Dans ce contexte, la trêve évoquée récemment ne serait, selon Abdallah Laabidi, ni le fruit d’un choix stratégique ni celui d’une volonté de désescalade volontaire, mais bien « une conséquence directe de l’incapacité américaine à atteindre ses objectifs ».
Il a affirmé sans ambages que Washington avait été contraint de revoir sa position face à une réalité militaire et diplomatique défavorable. Cette lecture est renforcée, selon lui, par certaines déclarations attribuées à des responsables militaires américains, qui auraient exprimé leur réticence face à une escalade.
Interrogé sur le rôle de Donald Trump dans cette séquence, Abdallah Laabidi a tranché : « Il est contraint, et non un héros ». Il a expliqué que le système politique américain limite les marges de manœuvre du président, notamment sous l’influence de l’institution militaire et de ce qu’il qualifie de « structures profondes de décision ».
Le diplomate a insisté également sur le poids du calendrier électoral. À l’approche d’échéances importantes, tant aux États-Unis qu’en Israël, les choix stratégiques seraient fortement influencés par des considérations politiques internes. Cette pression électorale contribuerait à expliquer les ajustements rapides de position observés ces dernières semaines.
Au-delà du face-à-face entre Washington et Téhéran, Abdallah Laabidi a mis en avant une transformation plus large de l’équilibre des puissances. Il a insisté sur le rôle croissant du Pakistan en tant qu’intermédiaire ainsi que la Russie et de la Chine, qui ont, selon lui, agi avec rapidité pour soutenir indirectement l’Iran et peser sur l’évolution du conflit.
Il a évoqué également l’implication d’acteurs régionaux, tels que le Hezbollah ou encore les forces au Yémen, soulignant l’existence d’une coordination opérationnelle sur le terrain. Ces dynamiques traduisent, selon lui, l’émergence d’un nouvel équilibre multipolaire, dans lequel les États-Unis ne disposent plus de la même prééminence.
Parmi les enjeux majeurs évoqués, Abdallah Laabidi a insisté sur l’importance des détroits et des axes maritimes stratégiques. Il a souligné que la géographie conférait à l’Iran un avantage déterminant dans la région, lui permettant d’exercer une influence directe sur des points névralgiques du commerce international.
Cette réalité, a-t-il expliqué, renforce la position de Téhéran dans les négociations et limite les options militaires de ses adversaires.
L’ancien diplomate va plus loin en évoquant un « retrait progressif » des États-Unis de la région. Selon lui, Washington chercherait à redéployer ses priorités vers d’autres zones, notamment l’Asie-Pacifique, où la montée en puissance de la Chine constitue un défi majeur.
Il a cité également des indicateurs concrets de cette évolution, comme l’annulation de certains contrats d’armement en raison de contraintes logistiques et opérationnelles.
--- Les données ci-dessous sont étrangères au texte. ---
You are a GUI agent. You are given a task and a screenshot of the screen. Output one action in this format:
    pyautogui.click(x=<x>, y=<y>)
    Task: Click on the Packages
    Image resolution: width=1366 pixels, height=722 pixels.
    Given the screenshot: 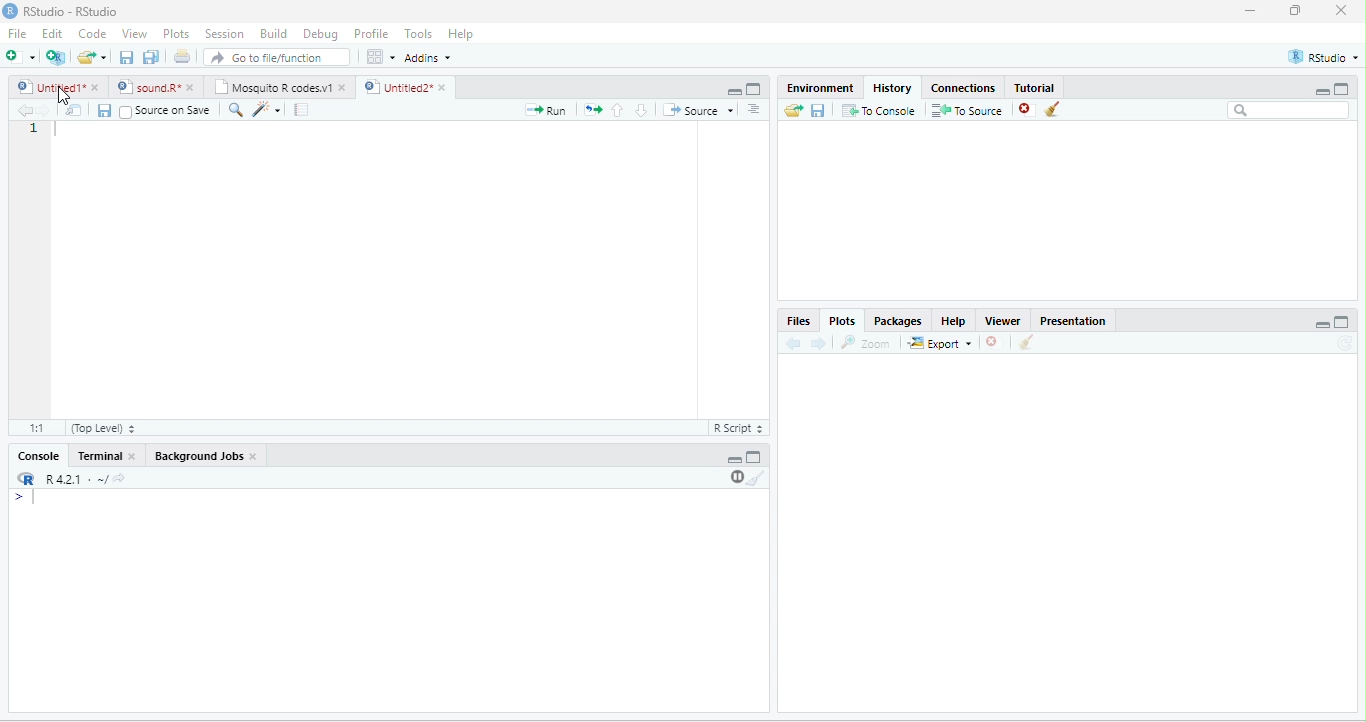 What is the action you would take?
    pyautogui.click(x=898, y=322)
Ces éléments témoigneraient, selon lui, d’une difficulté croissante à soutenir un engagement prolongé au Moyen-Orient.
Abdallah Laabidi a indiqué aussi que cette séquence pourrait avoir des répercussions majeures sur la scène politique américaine. Il a évoqué la possibilité d’un affaiblissement durable de Donald Trump, voire d’une remise en cause de sa capacité à poursuivre son mandat dans un contexte de pression accrue.
Il a fait également référence à des précédents historiques, suggérant que des dynamiques institutionnelles pourraient conduire à l’émergence de nouvelles figures politiques, notamment au sein du système américain.
Abdallah Laabidi a mis en garde contre toute lecture prématurée de la situation. Pour lui, la trêve actuelle ne constitue qu’une phase transitoire dans un conflit appelé à se prolonger sous d’autres formes.